La police de la Charia, la loi islamique, a commencé à patrouiller les rues et à crucifier ou décapiter les "ennemis" du mouvement, empalant des têtes sur des poteaux installés sur les places de la ville du nord de la Syrie.
Un étudiant, Abdalaziz Alhamza, et ses amis ont alors décidé de former le collectif "Raqa est assassinée en silence" (RBSS), qui réunit de courageux citoyens-journalistes risquant leur vie pour rendre compte des atrocités de l'EI.
Le fruit de leur travail est raconté dans "City of Ghosts", du réalisateur nommé aux Oscars Matthew Heineman. C'est l'un des films consacrés au conflit syrien et à la terreur djihadiste dévoilés ces jours-ci au festival de Sundance, dans l'Utah (ouest).
"Je voulais (...) comprendre qui sont ces hommes, ce qui les anime", a expliqué à l'AFP M. Heineman, 33 ans.
Aucun journaliste professionnel n'a été capable d'aller sur place, ce qui a permis à l'EI de contrôler le message sur ce qui se passe à Raqa, par l'intermédiaire de vidéos de propagande.
L'organisation radicale islamiste y dépeint une cité prospère et vivant normalement, mais RBSS a réussi à capter la brutalité choquante et les dysfonctionnements de cette cité d'un million d'habitants.
A la suite d'une offensive éclair en juin 2014 au cours de laquelle l'EI est accusé d'avoir commis de nombreuses atrocités, le groupe a étendu son califat autoproclamé du nord de la Syrie jusqu'à des régions de l'Est de l'Irak.

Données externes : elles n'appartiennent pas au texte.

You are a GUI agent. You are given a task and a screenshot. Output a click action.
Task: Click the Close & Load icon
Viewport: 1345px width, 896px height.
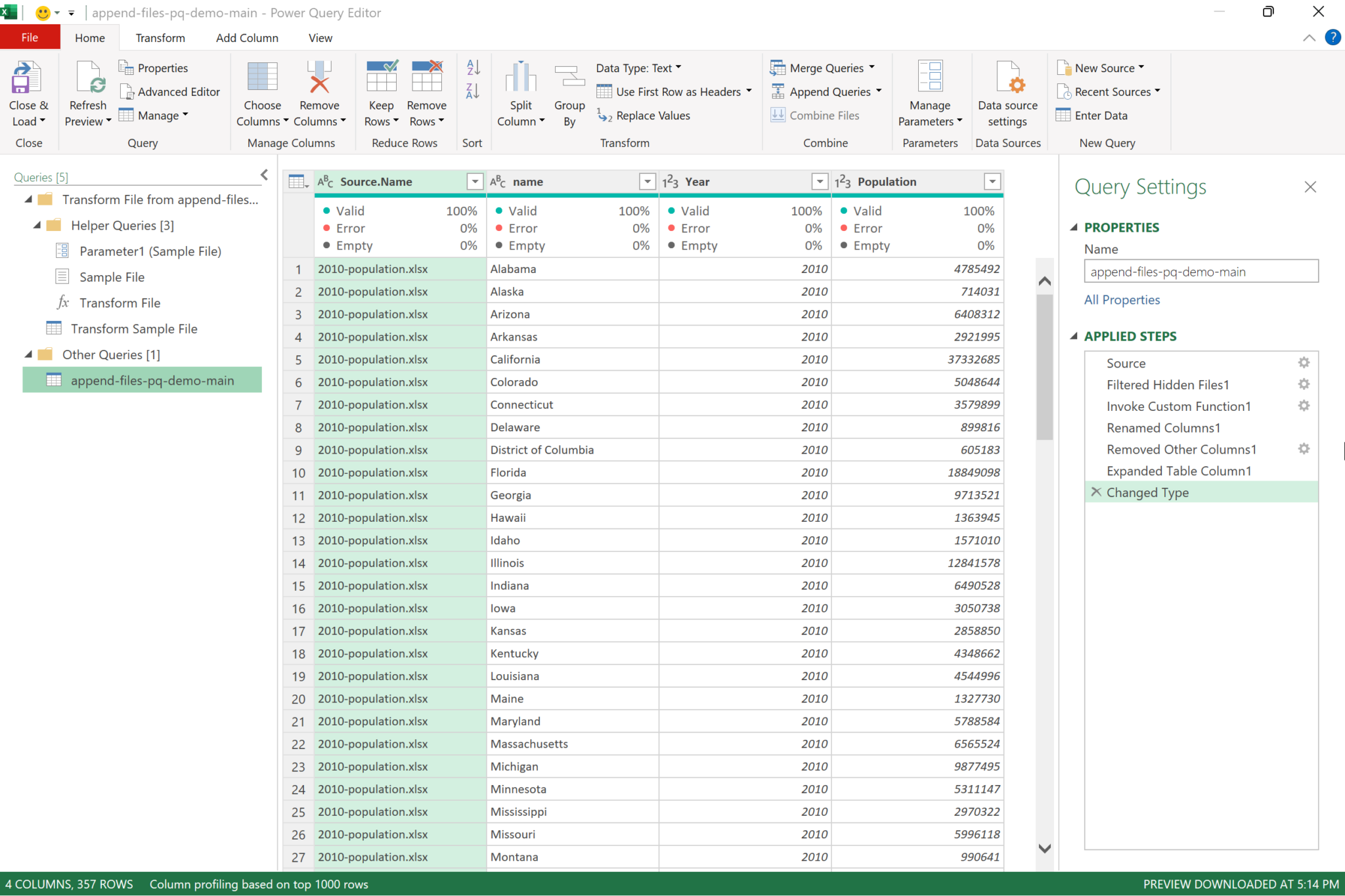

Abdalaziz Alhamza, 25 ans, a été confronté pour la première fois aux combattants de l'organisation djihadiste lorsqu'un homme masqué, s'exprimant avec un accent saoudien, a fait irruption dans son université et a recruté l'un de ses amis qui a été retrouvé mort un peu plus tard.

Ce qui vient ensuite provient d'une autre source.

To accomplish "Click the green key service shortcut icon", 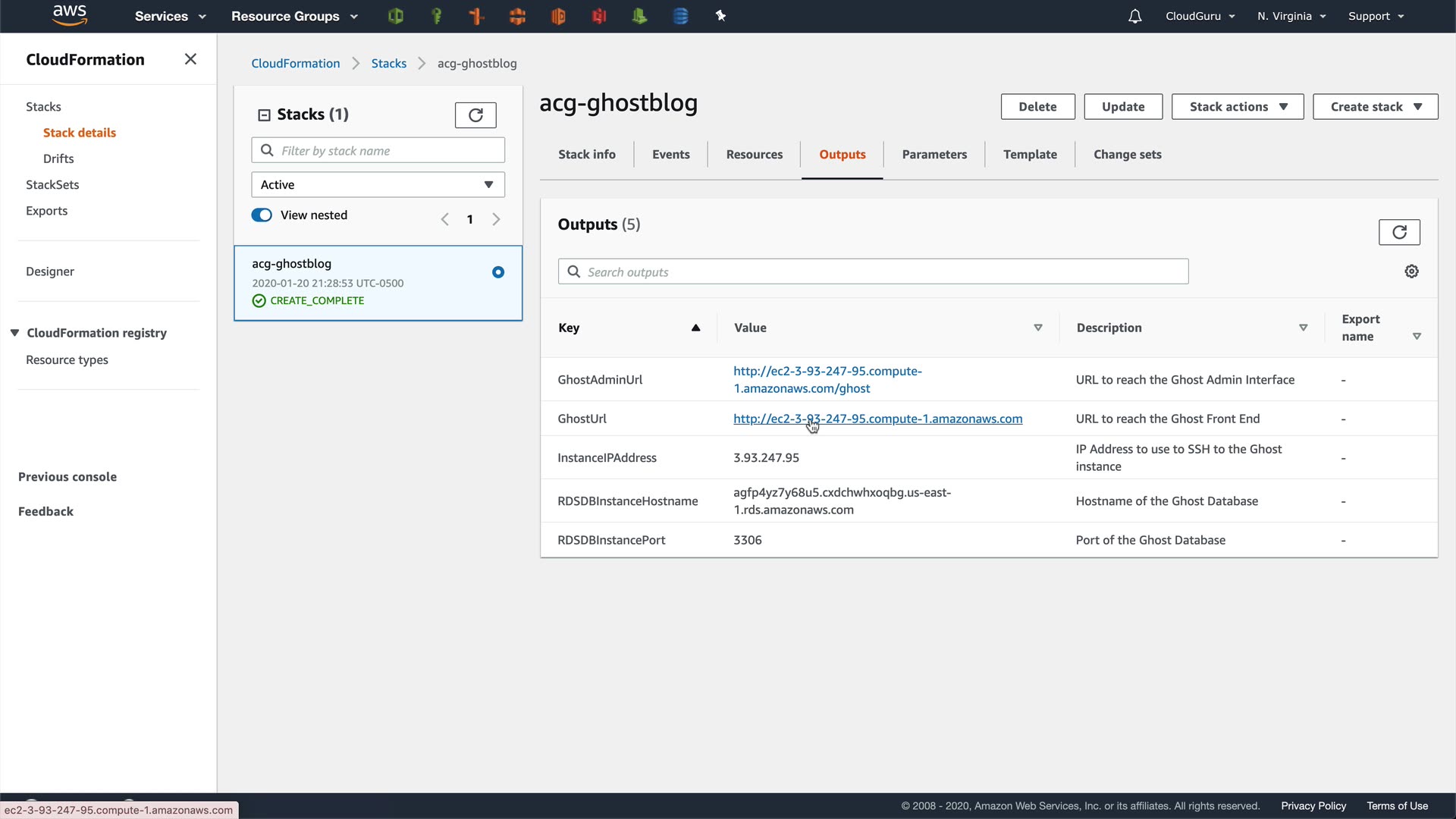I will [x=436, y=16].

Les membres du réseau RBSS enregistrent les atrocités commises par les extrémistes avec des smartphones, puis envoient les images cryptées par internet à Alhamza et à ses partenaires exilés, qui les disséminent ensuite à travers les réseaux sociaux.
L'an dernier, ils ont ainsi relayé dans le monde entier l'histoire d'un djihadiste de 20 ans qui a tiré sur la tête de sa mère avec un fusil d'assaut, devant un public, après qu'elle eut été accusée d'apostasie.
Héros malgré eux
M. Heineman était en tournée promotionnelle pour son documentaire sur le trafic de drogues au Mexique "Cartel Land" en 2015, quand le calvaire des Syriens face à l'EI a commencé à faire les gros titres presque quotidiennement.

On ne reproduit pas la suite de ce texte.